トライアウト組がまさかの〝塩漬け〟危機だ。今年12月9日に初めて実施される「現役ドラフト」が意外なところにも影響を与えそうだという。
8日、12球団合同トライアウトが仙台・楽天生命パークで行われ巨人・井納翔一投手(36)ら戦力外となった49選手が参加。各球団の編成担当者が見つめる中、アピール合戦を繰り広げた。
これで戦力外となった選手との交渉が解禁。選手たちは球団からの連絡を今や遅しと待つことになるが、今年はどうやら勝手が違うという。「今年のトライアウト組は例年以上に苦労することになる」と在京球団の編成担当者は声を潜める。

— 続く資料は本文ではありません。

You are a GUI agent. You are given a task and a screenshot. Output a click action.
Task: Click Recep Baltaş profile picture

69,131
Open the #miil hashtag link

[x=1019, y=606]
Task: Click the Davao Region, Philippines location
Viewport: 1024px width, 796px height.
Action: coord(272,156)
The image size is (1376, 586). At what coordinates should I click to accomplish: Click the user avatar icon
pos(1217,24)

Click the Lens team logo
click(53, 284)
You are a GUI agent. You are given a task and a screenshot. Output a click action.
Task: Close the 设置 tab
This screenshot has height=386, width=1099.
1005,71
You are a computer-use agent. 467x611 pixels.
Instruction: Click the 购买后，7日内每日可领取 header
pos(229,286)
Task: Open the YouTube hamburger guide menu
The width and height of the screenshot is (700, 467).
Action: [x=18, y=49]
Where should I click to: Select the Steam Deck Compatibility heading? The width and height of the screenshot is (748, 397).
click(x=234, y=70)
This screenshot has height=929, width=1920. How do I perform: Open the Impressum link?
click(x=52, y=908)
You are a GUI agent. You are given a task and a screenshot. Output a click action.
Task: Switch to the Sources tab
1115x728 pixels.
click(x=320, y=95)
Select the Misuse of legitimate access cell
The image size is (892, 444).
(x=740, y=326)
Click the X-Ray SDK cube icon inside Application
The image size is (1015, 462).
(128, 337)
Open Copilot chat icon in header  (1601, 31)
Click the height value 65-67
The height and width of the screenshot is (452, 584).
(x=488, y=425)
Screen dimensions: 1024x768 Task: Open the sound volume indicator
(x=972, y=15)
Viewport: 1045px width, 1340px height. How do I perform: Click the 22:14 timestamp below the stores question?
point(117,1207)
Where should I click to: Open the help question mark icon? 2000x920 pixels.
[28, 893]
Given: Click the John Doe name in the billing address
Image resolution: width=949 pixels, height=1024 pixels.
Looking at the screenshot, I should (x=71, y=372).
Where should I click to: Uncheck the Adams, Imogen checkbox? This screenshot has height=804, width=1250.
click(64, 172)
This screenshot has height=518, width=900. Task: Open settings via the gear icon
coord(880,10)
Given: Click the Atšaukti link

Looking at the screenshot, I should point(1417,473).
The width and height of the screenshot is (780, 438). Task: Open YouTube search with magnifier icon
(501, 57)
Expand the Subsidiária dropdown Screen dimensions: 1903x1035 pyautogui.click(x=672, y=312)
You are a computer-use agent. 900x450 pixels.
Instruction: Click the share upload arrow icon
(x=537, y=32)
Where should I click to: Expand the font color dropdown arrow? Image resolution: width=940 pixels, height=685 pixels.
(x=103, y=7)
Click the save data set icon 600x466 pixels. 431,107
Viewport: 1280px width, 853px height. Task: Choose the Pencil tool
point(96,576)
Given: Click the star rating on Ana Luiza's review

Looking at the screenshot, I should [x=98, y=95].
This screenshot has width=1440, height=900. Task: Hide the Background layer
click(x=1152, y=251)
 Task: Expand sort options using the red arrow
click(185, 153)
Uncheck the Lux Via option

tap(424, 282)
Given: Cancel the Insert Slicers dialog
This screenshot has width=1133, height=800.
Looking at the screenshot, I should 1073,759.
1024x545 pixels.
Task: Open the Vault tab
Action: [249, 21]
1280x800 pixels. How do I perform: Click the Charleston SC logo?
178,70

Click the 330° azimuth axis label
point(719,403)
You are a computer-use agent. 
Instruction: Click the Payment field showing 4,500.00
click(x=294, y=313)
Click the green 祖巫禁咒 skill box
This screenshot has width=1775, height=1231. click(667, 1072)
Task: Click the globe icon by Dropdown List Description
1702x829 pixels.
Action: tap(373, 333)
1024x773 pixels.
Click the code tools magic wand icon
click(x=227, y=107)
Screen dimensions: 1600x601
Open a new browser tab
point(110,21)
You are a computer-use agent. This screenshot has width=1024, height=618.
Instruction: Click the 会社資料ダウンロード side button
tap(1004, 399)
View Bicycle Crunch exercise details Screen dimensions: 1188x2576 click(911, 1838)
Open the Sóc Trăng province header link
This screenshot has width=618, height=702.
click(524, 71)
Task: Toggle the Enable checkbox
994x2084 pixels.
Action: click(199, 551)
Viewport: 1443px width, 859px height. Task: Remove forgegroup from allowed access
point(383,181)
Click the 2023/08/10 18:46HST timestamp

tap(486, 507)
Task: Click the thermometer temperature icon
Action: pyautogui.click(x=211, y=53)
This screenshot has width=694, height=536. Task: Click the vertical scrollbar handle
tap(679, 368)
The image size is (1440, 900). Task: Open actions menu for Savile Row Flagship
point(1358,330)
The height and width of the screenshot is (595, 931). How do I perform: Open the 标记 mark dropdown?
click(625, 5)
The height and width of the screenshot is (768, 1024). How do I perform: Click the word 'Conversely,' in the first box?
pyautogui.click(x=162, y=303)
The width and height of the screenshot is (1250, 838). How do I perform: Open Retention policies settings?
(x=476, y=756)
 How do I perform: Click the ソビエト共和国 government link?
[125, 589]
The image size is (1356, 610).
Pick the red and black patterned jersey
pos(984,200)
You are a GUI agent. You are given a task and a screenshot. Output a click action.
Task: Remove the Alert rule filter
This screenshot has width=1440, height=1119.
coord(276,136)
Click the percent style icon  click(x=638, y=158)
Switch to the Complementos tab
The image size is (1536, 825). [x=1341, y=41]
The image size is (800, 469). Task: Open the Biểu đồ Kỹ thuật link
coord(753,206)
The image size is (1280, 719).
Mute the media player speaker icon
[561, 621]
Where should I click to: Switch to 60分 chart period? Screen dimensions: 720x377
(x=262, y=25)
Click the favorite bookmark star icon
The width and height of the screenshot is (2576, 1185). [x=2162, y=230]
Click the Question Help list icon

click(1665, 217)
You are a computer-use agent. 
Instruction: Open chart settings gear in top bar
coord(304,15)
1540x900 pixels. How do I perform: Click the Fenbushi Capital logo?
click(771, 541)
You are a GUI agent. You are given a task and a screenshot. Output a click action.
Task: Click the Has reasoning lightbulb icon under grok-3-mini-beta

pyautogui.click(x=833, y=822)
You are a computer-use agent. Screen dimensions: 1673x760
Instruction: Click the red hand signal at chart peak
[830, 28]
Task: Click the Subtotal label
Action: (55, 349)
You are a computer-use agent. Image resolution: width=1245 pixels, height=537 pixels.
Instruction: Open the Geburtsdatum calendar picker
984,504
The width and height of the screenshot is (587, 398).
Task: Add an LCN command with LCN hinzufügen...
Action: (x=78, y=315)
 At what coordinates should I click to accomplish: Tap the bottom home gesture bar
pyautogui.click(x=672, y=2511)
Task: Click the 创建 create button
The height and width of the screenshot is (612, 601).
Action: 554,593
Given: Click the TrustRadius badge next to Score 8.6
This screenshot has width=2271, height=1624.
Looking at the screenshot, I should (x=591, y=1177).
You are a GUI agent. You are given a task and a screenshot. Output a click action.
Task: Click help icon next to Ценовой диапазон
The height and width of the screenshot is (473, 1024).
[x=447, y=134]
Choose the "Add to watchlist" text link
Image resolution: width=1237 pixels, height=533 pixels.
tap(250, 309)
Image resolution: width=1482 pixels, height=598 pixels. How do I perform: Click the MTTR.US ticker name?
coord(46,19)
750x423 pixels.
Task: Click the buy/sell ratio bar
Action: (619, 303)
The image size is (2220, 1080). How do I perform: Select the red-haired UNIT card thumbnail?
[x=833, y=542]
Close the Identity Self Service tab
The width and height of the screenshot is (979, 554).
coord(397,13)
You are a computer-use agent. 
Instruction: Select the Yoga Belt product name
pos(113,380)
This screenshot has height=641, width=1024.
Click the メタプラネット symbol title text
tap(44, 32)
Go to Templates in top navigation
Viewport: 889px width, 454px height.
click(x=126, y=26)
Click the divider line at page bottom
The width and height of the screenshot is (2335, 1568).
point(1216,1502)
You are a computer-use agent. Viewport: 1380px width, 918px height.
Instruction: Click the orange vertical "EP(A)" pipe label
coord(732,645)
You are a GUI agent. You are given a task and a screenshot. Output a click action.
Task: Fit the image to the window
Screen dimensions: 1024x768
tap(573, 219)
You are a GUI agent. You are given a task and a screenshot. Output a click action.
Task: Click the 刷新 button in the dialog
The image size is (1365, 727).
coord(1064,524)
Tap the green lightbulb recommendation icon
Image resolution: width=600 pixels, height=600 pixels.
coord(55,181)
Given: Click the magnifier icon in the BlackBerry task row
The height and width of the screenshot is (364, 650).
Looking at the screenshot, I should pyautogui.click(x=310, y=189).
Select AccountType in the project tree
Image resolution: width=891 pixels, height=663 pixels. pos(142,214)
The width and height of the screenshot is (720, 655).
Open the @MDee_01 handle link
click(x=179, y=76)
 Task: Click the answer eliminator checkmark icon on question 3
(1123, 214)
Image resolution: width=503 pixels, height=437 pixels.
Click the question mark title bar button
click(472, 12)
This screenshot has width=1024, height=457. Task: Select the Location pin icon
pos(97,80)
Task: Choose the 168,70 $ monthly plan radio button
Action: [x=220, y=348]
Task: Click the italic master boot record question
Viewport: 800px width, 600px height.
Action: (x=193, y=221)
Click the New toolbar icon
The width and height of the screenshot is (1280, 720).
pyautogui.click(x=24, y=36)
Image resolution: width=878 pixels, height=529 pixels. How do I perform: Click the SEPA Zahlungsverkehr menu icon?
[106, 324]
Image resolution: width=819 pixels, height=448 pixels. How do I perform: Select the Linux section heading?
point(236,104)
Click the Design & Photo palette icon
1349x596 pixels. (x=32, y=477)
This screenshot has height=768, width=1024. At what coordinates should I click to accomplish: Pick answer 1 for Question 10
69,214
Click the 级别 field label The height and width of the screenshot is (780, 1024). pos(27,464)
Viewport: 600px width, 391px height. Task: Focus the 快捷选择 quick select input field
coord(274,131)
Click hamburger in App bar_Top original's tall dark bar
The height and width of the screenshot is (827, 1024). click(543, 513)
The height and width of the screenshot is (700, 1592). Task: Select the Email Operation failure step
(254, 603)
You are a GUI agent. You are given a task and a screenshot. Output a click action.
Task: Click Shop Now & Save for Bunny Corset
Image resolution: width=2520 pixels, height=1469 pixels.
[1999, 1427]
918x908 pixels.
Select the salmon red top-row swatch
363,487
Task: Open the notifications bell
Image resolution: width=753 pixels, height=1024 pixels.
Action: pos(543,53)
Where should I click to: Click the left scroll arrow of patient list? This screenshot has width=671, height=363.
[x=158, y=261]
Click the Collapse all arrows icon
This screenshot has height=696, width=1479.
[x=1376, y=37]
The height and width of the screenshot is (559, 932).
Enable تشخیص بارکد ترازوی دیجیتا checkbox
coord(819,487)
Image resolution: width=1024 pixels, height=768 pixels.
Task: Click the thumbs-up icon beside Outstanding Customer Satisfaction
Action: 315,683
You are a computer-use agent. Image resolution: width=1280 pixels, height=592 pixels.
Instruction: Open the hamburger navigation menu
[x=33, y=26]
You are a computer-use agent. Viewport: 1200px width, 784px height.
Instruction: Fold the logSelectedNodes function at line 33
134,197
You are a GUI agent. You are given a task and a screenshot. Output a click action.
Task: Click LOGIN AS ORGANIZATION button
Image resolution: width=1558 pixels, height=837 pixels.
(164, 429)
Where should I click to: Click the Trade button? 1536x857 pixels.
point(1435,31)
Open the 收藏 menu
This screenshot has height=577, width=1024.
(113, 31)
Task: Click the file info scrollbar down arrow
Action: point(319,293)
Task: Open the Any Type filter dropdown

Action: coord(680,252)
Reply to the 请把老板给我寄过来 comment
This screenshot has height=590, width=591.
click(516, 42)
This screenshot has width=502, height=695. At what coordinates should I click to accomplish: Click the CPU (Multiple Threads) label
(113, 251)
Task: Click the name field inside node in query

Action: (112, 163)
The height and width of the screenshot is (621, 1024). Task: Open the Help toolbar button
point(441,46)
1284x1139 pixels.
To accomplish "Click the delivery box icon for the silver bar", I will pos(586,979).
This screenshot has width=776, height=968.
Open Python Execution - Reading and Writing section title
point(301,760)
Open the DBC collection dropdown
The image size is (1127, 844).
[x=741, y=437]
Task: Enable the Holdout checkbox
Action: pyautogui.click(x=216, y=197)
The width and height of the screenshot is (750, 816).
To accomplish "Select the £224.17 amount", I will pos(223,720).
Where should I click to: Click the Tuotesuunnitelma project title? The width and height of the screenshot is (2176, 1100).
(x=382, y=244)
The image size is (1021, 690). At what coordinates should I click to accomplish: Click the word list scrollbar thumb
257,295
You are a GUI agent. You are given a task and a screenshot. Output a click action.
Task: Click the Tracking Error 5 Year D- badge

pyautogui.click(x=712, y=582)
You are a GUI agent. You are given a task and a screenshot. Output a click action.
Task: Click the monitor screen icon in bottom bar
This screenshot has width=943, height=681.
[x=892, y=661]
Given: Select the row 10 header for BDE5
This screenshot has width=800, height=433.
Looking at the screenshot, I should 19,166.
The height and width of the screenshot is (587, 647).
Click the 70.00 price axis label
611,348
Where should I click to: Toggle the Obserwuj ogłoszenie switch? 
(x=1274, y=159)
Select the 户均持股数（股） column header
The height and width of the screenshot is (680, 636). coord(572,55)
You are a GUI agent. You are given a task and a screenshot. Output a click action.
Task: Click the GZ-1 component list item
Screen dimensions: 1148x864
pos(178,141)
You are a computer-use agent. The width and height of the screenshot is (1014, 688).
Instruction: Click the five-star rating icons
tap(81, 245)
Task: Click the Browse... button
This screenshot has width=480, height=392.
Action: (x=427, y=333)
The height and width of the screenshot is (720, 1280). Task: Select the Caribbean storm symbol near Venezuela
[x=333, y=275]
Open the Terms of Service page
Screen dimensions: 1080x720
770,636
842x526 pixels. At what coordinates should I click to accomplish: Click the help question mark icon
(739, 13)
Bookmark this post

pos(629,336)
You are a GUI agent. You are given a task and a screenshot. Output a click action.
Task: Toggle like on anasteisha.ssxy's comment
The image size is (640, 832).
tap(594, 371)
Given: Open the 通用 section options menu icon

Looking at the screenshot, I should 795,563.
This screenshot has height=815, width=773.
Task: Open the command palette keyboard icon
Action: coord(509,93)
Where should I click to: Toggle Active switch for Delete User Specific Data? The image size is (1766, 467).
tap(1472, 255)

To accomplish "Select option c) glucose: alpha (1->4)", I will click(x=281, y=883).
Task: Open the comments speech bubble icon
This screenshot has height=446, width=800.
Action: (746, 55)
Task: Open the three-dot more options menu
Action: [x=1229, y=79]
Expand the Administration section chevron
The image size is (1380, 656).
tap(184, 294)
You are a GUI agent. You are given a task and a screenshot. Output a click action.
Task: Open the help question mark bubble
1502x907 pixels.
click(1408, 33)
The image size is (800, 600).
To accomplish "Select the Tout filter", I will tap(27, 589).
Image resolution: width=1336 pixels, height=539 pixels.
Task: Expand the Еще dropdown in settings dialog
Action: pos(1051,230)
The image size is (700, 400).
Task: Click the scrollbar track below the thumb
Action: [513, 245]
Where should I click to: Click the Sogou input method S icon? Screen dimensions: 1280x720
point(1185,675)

いったいどういうことなのか。「現役ドラフトですよ。12月2日のリスト提出までどの選手が候補に入るか分からない。全球団が最低一人は獲得することになるが、それが投手になるか、野手になるのか…。獲得選手が決まるまで、トライアウト組と契約するわけにはいかない」(前出の編成担当者)
昨年は12月8日にトライアウトが行われ33選手が参加したが、契約に至ったのは日本ハムと育成契約を結んだ古川投手のみ。それほどの狭き門だ。
もちろん実力や実績がズバ抜けていれば、現役ドラフトを待たずに再契約は可能。今年も松田(ソフトバンク)、山口俊(巨人)、増井(オリックス)らトライアウト不参加組は多い。
とはいえ大多数の当落線上の選手にとって約1か月間の〝生殺し〟状態は、家族も含め精神的につらいものとなる。加えて現役ドラフトに影響しない育成でのオファーが増える可能性もある。
もともと現役ドラフトは出場機会に恵まれない選手の救済のため、プロ野球選手会主導で実施にこぎつけたもの。NPBと選手会は実施後に時期を含めた問題点を改善していく方針だが、トライアウト組への配慮も議題に上りそうだ。